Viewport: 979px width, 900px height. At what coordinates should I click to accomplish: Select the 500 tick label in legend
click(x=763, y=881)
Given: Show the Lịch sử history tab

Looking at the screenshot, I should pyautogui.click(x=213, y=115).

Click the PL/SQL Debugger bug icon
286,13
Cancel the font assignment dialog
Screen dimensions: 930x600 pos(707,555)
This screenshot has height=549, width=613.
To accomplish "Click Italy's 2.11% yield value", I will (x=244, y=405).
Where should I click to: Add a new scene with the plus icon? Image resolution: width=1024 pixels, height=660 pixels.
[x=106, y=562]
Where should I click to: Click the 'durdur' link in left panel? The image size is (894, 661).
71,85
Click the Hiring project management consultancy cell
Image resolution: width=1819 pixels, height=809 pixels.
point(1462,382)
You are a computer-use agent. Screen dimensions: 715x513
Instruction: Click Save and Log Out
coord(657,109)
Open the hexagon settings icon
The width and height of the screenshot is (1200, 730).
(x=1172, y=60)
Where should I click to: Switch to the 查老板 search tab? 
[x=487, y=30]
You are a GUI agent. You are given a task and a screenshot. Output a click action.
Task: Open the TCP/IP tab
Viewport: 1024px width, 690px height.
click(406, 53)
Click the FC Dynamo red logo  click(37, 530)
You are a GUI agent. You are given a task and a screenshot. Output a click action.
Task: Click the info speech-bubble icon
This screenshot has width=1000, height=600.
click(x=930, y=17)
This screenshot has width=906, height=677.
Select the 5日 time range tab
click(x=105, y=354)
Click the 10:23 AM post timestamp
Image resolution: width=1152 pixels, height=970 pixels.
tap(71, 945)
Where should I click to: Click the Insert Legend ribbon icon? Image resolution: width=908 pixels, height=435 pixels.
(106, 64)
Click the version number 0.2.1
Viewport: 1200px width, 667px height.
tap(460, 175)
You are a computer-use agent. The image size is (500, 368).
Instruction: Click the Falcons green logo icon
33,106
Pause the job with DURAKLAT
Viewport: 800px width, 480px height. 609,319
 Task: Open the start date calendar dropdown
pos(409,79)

Task prompt
Transcription of all the material must be exact.

Exercise output
Viewport: 979px width, 900px height. At what coordinates should I click to accomplish: Select the 500 tick label in legend
click(x=763, y=881)
Given: Show the Lịch sử history tab

Looking at the screenshot, I should pyautogui.click(x=213, y=115).

Click the PL/SQL Debugger bug icon
286,13
Cancel the font assignment dialog
Screen dimensions: 930x600 pos(707,555)
This screenshot has height=549, width=613.
To accomplish "Click Italy's 2.11% yield value", I will (x=244, y=405).
Where should I click to: Add a new scene with the plus icon? Image resolution: width=1024 pixels, height=660 pixels.
[x=106, y=562]
Where should I click to: Click the 'durdur' link in left panel? The image size is (894, 661).
71,85
Click the Hiring project management consultancy cell
Image resolution: width=1819 pixels, height=809 pixels.
point(1462,382)
You are a computer-use agent. Screen dimensions: 715x513
Instruction: Click Save and Log Out
coord(657,109)
Open the hexagon settings icon
The width and height of the screenshot is (1200, 730).
(x=1172, y=60)
Where should I click to: Switch to the 查老板 search tab? 
[x=487, y=30]
You are a GUI agent. You are given a task and a screenshot. Output a click action.
Task: Open the TCP/IP tab
Viewport: 1024px width, 690px height.
click(406, 53)
Click the FC Dynamo red logo  click(37, 530)
You are a GUI agent. You are given a task and a screenshot. Output a click action.
Task: Click the info speech-bubble icon
This screenshot has width=1000, height=600.
click(x=930, y=17)
This screenshot has width=906, height=677.
Select the 5日 time range tab
click(x=105, y=354)
Click the 10:23 AM post timestamp
Image resolution: width=1152 pixels, height=970 pixels.
tap(71, 945)
Where should I click to: Click the Insert Legend ribbon icon? Image resolution: width=908 pixels, height=435 pixels.
(106, 64)
Click the version number 0.2.1
Viewport: 1200px width, 667px height.
tap(460, 175)
You are a computer-use agent. The image size is (500, 368).
Instruction: Click the Falcons green logo icon
33,106
Pause the job with DURAKLAT
Viewport: 800px width, 480px height. 609,319
 Task: Open the start date calendar dropdown
pos(409,79)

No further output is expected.